Antidiskriminierungspolitik geht nicht weit genug, Kommentar im nd vom 17.08.2023
Am Freitag hat das Allgemeine Gleichbehandlungsgesetz (AGG) Geburtstag. Kein Grund zum Feiern allerdings, denn die 17 Jahre, die es auf dem Buckel hat, merkt man dem Gesetz durchaus an. Es schützt nicht ausreichend vor Diskriminierung, bietet Betroffenen kaum Handlungsmöglichkeiten und arbeitet mit, freundlich formuliert, veralteten Begriffen.
Die unabhängige Bundesbeauftragte für Antidiskriminierung, Ferda Ataman, drängt auf eine schnelle Reform. Auch ein Bündnis aus hundert zivilgesellschaftlichen Organisationen erinnert die selbsternannte Fortschrittskoalition an ihre Versprechen und fordert eine umfassende Novellierung. So sollen die Diskriminierungsmerkmale erweitert werden um Staatsangehörigkeit oder »familiäre Fürsorgeverantwortung«.

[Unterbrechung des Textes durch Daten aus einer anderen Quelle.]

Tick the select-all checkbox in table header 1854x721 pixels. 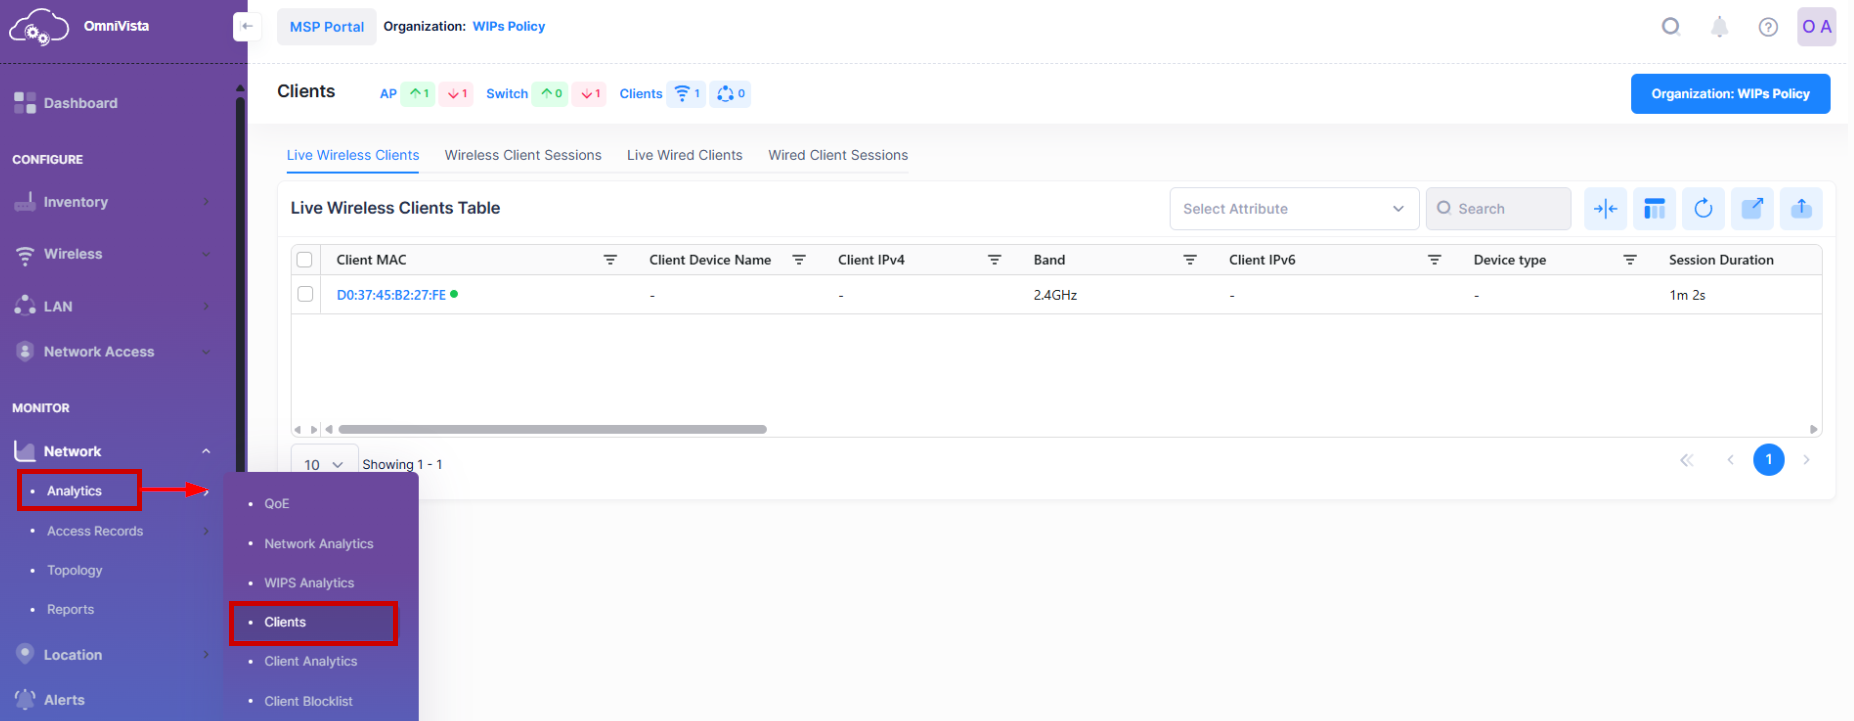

Das ist richtig und wichtig. Aber wovor kann ein Antidiskriminierungsgesetz in einer auf Wettbewerb und Wertschöpfung ausgerichteten Gesellschaft überhaupt schützen? Wenn man eine Wohnung nicht bekommt, weil man nicht weiß ist; dann könnte man die Vermieterin verklagen. Mit einem guten Anwalt, Zeugen und einer gehörigen Portion Glück bekommt man dann eine Entschädigung – eine Wohnung hat man davon allerdings immer noch nicht. Nach der Gesetzesreform soll das auch funktionieren, wenn man eine Wohnung nicht bekommen hat, weil man alleinerziehend ist.
Was aber, wenn man die Wohnung nicht bekommt, weil man als Verkäuferin oder Krankenpfleger zu wenig verdient und keine Eltern hat, die bürgen können? Dann hilft einer*m kein Gleichbehandlungsgesetz der Welt – im Wettbewerb die Ellenbogen auszufahren und sich gut aufzustellen, dafür ist schließlich jede*r selbst verantwortlich. Mehr Gleichheit wäre gut, Gerechtigkeit wäre noch besser.